In anycase, these are very concerning signs that were never considered. The evidence will be in future diagnoses of Prion disease and other neurologic conditions. We should be able to find some random pathological evidence in routine autopsies, but again, we are not conducting autopsies – this never gets old being the most concerning part of the vaccine rollout. We don’t know because we don’t want to know…And why would we not want to know?
The danger is real, however. Brain degenerative diseases are very slowly progressive conditions, but as Gaertner notes the overload of a non-natural injection of 11.3billion spike generating factories, just in the lower dose Pfizer product, is a massive wave – and both the mRNA and the spike are suspected of having potential prion activity. What is the real consequence of this? We don’t know yet due to the limited autopsies, but there is other things that are equally concerning to support the conclusion of things to come. There are millions of adverse effects listed world-wide and of these Neurological conditions is among the top 3 categories. The early signs of these brain disorders are non-specific, which is why we should’ve known before the rollout. But there is significant clinical evidence to support a suspicion of these concerns.

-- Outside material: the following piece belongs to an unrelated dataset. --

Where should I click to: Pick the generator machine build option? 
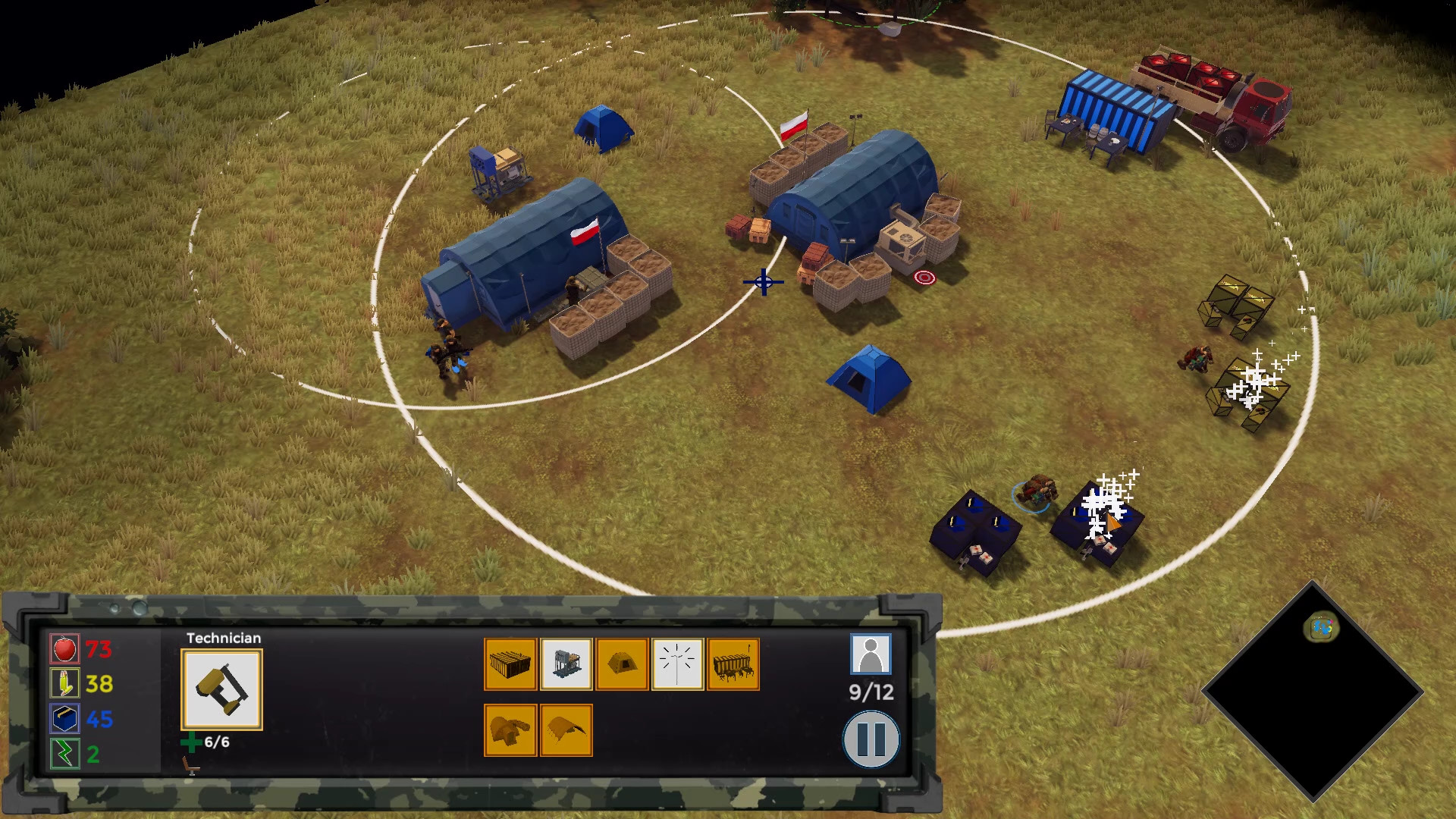pyautogui.click(x=566, y=664)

In truth, I have followed Prion disease for 20yrs and it was among the most alarming concerns I had with Covid, as it is with the genetic-vaccines. But we don’t know more than this at this time. We should be seeing an uptick of things within the next 6+months. The recent autopsies out of Germany was a preliminary report of concerns and I don’t believe the brains were discussed. So we will have to wait for their final results, as it appears the govts will not finance autopsies that might upset their vaccine agenda.

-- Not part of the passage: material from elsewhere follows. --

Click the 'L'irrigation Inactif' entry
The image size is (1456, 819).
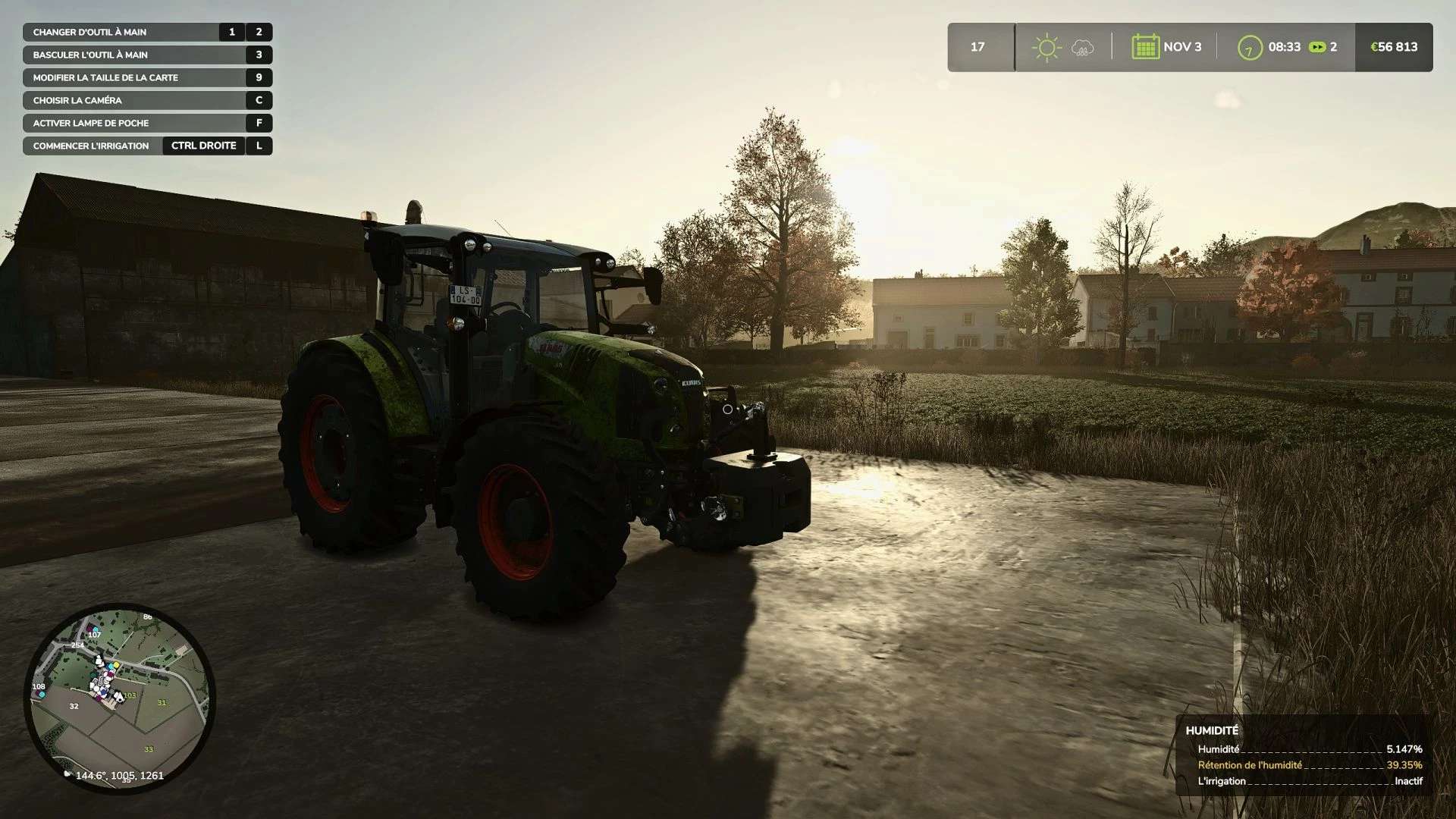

Peloni, did you see my earlier comment about the alleged danger that the vaccines may cause a mass outbreak of “mad cow’s disease?” Adam Graetzner and numerous other authors have published articles recently in which they claim that the Moderna and Pfitzer vaccines inject “billions” of prions into the bodies of the recipients, creating a great risk of mad cow disease, which is nearly 100% fatal.https://covidcandy.net/coronavirus/this-is-how-they-tell-me-the-world-doesnt-end/
PLease read Dr. Graetzner’s article, or one of the other s that discuss this possible bad consequence of the vaccines, and give us your feedback. Is this danger real or not? Many thanks.